* **DESCRIPTION OF THE TASK**
Narrow the data below down to the lines containing "will".

* **DATA**

== Segment start ==

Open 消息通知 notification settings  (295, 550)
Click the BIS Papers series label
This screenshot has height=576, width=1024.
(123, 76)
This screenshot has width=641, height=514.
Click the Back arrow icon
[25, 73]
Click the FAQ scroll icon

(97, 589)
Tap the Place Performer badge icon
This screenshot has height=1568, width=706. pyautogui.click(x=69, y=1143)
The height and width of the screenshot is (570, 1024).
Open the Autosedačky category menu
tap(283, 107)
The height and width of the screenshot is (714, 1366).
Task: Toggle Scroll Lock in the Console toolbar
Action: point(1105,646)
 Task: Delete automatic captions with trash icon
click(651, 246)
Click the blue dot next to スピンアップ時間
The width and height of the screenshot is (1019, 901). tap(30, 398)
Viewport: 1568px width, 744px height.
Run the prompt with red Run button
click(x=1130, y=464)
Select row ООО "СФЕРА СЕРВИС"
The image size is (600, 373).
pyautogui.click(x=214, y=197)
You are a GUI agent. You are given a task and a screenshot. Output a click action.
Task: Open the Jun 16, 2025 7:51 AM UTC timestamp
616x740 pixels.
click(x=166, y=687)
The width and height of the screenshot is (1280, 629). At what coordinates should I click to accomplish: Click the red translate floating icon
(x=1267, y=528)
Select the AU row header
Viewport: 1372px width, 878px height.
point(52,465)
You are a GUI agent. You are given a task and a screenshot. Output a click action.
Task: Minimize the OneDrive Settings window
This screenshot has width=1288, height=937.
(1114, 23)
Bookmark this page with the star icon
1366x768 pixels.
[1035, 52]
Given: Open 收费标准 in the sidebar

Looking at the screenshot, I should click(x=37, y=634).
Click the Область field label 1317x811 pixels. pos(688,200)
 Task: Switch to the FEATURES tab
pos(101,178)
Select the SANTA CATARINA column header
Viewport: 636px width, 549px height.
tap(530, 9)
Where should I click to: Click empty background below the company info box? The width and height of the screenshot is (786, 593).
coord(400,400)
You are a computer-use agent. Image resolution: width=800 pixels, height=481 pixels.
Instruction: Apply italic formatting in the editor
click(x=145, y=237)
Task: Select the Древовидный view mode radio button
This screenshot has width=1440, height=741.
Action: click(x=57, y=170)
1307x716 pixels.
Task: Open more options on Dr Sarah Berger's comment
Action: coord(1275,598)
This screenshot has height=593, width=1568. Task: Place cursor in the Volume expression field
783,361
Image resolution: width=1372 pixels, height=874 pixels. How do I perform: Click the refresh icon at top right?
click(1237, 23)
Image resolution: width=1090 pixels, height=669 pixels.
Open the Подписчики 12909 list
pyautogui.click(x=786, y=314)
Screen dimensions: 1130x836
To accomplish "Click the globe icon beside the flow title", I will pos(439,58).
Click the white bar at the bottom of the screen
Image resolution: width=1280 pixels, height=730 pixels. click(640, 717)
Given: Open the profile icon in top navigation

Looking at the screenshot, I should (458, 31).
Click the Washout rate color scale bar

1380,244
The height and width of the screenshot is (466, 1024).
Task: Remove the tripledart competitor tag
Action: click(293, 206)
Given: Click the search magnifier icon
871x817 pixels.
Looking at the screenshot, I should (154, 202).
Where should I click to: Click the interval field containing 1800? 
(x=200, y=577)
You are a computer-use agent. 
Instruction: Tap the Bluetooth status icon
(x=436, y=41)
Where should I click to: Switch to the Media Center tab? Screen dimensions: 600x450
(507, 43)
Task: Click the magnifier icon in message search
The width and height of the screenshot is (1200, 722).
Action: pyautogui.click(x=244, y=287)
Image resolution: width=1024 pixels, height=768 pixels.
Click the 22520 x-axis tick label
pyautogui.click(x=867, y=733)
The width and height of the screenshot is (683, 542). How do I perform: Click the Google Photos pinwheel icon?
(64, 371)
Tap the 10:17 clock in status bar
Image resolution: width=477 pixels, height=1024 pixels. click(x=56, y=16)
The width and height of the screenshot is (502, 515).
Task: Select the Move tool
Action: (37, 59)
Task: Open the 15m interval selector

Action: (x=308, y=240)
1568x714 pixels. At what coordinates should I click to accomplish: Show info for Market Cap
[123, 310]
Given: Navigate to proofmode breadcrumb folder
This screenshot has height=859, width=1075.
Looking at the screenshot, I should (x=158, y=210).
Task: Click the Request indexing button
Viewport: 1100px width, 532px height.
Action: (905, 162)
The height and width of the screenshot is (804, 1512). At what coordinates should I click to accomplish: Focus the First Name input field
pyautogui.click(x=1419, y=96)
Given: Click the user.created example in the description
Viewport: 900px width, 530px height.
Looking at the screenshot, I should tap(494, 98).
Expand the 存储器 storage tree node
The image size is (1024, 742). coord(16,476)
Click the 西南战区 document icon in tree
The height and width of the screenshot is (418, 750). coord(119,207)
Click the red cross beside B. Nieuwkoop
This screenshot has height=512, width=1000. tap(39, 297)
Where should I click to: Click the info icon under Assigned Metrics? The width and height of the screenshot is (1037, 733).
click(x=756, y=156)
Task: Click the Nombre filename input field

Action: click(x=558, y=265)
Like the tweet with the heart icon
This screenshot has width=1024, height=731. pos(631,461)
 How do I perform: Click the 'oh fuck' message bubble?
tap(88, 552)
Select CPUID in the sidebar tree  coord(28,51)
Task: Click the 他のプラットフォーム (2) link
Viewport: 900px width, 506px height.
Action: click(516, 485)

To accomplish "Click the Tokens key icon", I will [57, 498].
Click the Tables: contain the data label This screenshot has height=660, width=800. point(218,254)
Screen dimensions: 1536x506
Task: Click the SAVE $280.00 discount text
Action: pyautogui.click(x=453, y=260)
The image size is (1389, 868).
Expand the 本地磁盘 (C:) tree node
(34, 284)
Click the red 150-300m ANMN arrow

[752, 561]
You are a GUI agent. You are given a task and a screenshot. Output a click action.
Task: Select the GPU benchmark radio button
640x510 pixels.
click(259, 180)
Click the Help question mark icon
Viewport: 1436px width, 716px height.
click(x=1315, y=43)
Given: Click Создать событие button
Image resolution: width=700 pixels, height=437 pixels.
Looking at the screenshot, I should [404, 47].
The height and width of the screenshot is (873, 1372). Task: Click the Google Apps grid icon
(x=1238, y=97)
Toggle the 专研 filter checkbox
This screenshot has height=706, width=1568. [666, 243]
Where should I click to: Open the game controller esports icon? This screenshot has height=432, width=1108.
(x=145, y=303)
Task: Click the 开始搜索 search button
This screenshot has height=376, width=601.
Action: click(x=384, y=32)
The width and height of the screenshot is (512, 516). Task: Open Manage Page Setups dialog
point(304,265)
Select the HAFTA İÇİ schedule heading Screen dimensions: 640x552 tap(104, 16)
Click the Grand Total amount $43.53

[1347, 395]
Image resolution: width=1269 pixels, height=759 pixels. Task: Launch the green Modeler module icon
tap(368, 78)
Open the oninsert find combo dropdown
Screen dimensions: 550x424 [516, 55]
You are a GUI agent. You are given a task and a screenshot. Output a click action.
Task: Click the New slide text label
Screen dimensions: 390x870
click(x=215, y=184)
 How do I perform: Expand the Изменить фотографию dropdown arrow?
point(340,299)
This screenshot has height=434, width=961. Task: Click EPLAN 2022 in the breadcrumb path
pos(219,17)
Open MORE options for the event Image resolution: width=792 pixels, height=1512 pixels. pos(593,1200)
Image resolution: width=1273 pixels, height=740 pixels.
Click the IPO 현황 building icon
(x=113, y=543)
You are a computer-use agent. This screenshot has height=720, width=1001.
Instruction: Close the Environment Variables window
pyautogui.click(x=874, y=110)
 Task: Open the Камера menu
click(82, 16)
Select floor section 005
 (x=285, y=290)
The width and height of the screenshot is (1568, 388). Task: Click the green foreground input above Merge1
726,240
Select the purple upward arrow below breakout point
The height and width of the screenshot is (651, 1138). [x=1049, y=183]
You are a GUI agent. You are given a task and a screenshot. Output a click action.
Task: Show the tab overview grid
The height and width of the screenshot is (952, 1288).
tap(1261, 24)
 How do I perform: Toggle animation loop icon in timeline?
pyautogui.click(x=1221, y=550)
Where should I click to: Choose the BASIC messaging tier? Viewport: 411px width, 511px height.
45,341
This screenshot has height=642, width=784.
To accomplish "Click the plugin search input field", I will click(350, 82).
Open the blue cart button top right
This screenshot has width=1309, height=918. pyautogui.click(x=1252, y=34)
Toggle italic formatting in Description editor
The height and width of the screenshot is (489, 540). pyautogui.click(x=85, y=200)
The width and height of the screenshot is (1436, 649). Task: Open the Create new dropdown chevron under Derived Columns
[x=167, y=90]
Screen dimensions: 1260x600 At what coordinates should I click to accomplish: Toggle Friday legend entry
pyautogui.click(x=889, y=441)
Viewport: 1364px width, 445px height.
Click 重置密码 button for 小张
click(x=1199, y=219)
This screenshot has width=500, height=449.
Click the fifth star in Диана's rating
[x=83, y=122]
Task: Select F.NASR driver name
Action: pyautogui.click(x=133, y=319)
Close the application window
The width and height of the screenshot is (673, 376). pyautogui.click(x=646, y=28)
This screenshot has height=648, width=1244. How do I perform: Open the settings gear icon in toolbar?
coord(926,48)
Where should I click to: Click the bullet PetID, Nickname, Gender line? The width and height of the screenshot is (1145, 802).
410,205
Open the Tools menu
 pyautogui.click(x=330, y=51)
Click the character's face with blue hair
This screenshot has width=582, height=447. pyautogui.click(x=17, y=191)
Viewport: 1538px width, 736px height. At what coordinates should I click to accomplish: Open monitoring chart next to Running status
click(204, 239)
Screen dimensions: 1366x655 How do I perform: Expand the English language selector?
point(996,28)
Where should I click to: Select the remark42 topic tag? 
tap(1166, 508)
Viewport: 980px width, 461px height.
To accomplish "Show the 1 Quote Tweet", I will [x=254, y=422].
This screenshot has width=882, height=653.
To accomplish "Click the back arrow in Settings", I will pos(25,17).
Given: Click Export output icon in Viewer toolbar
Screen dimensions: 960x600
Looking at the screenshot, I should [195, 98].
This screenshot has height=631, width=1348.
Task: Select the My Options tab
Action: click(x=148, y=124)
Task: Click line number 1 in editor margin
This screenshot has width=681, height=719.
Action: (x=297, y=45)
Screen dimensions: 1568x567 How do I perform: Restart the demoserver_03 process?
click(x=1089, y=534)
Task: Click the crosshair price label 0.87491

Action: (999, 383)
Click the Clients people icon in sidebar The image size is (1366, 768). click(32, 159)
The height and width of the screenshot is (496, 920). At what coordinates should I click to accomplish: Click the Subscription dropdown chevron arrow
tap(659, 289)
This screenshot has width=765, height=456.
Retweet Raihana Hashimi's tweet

== Segment end ==

* **SOLUTION**
To accomplish "Click the globe icon beside the flow title", I will pos(439,58).
To accomplish "Click the Tokens key icon", I will [57, 498].
To accomplish "Click the plugin search input field", I will click(350, 82).
To accomplish "Show the 1 Quote Tweet", I will [x=254, y=422].
To accomplish "Click the back arrow in Settings", I will pos(25,17).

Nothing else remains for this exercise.